Jax stood face-to-face with fifty of the venomous critters.
“Awkward,” Jax whispered, eyes widening. “Am I seriously going to die to the leftovers?”
He didn’t wait to find out.
He leaped at a concrete support pillar for the wall, wrapping his arms and legs around it. The concrete was slick with rain and moss. He clawed his way up, muscles burning, slipping back an inch for every two inches he gained.
“Come on!” he grunted, dragging himself up to the two-meter mark.
He looked down. The ground below seemed like a bottomless abyss of death. One slip, one bite, and he would melt into a puddle of goo.
But then, something strange happened.
The spiderlings didn’t look up. They scurried right past the pillar, their sensory organs locked onto the location where the Decoy Clone had been.

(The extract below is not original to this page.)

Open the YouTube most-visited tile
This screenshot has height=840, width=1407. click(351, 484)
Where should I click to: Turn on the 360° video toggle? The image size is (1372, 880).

Jax stared, dumbfounded. “Are they… are they blind?”
They ignored his heat, his scent, and his noise. They were simple biological machines, programmed to attack the strongest signal—which was still the lingering signature of the clone.
Jax waited until the last one scuttled past, then slid down the pillar like a fireman.
He didn’t hesitate. His legs were like they had engines installed, propelling him through the mud toward the ramp.
“Move, move, move!”
He sprinted up the walkway and collapsed onto the platform, gasping for air.
Before he could even sit up, a heavy weight slammed into him.
Barnaby dropped to his knees, grabbing Jax’s arm with snot-covered hands. The giant man had cried into a tearful mess.
“Bro! I thought you were a goner! Waaah!”
Jax chuckled breathlessly, patting Barnaby’s shaking shoulder. “Lucky. Just… lucky to be alive.”
The artillery fire ceased. The silence of the wasteland returned, broken only by the hiss of the rain.
Kaleb lowered his binoculars, a look of pure relief washing over his face.
“They’re gone,” Kaleb announced. “The spiderlings are dispersing. We’re clear.”
Jax glanced back toward the valley floor. The battlefield was a mess of craters and slime, but nothing was moving.
“Good,” Jax groaned, letting his head fall back against the cold metal of the floor. “I’m exhausted. Wake me up when the rain stops.”
Supported by his team, Jax limped back into the fortress, alive to fight another day.